Insiders say Das has turned around the mood in the bank’s Mumbai headquarters with an affable, plain-spoken approach. As one official said: He listens to everyone and then sticks to his own decision.
Among the RBI rank and file, the more academically-decorated predecessors of Patel and Raghuram Rajan were considered outsiders due to their long stints in American academia. Long-timers were put offside as in-house talent was often bypassed in senior appointments. Not with Das: in the job posting for a deputy in-charge of monetary policy, at least 25 years of government experience within India tops the priority list among requirements for the role.
Das’s communication skills have helped improve the relationship with the government. The two sides no longer spar in public and instead resolve issues internally, finance ministry officials said. A recent example being the central bank’s reservations toward the finance ministry’s proposal for what would have been India’s first overseas sovereign bond issue. The proposal, which also met with opposition from within Prime Minister Narendra Modi’s own party, has been frozen.

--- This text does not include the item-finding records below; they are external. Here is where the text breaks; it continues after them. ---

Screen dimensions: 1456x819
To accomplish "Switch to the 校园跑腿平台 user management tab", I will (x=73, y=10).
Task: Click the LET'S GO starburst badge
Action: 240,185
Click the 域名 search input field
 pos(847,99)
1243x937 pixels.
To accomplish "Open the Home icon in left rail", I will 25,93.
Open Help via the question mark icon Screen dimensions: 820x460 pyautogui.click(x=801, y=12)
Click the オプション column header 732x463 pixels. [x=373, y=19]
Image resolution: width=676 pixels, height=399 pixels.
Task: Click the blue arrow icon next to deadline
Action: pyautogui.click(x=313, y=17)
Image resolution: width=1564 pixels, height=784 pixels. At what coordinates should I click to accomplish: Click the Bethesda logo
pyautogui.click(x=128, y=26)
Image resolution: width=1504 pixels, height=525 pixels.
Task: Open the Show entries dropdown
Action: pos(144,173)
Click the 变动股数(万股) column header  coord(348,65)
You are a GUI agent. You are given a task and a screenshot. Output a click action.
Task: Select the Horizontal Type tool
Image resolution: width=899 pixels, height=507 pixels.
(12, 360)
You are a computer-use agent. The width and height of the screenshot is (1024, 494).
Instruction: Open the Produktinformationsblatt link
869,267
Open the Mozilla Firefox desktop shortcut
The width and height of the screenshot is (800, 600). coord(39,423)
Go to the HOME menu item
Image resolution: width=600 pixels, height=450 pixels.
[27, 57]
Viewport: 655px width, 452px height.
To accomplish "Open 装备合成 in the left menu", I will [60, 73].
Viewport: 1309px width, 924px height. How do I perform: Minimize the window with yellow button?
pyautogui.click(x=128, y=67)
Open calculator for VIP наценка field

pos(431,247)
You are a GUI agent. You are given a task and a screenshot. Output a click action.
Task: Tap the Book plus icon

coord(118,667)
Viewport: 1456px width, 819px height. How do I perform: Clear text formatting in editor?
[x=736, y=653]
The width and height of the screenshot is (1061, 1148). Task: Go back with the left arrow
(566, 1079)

The Reserve Bank of India has an out-sized role in the nation’s economy, making central bank-government friction a feature of policy making in the nation. Das is responsible for monetary policy, an exchange rate that’s near historic lows, supervising banks that carry one of the world’s biggest bad-debt loads, and selling bonds the government relies on to fund its yawning deficits. Most major central banks have only one or two of those duties.
It was a battle over independence that led to Patel’s early departure on Dec. 10. The cerebral and introverted Yale University-trained economist had sought to continue his predecessor Rajan’s efforts to clean up the nation’s financial sector by tightening wasteful lending by state banks and was keen to keep the RBI’s balance sheet as robust as possible in case of crisis. But as the economy slowed through 2018 and with a general election looming, Modi’s government pressed the RBI to loosen up lending restrictions to boost growth and to transfer surplus funds at the central bank.
Das, appointed on Dec. 11 for a three-year term, set about changing course almost immediately. In one of his first decisions announced in early January, he instructed banks to restructure stressed loans given to small and medium-scale enterprises, thus breaking from a five-year-old policy of eschewing corporate debt overhauls. That was quickly followed up by lifting lending restrictions on three state-run banks.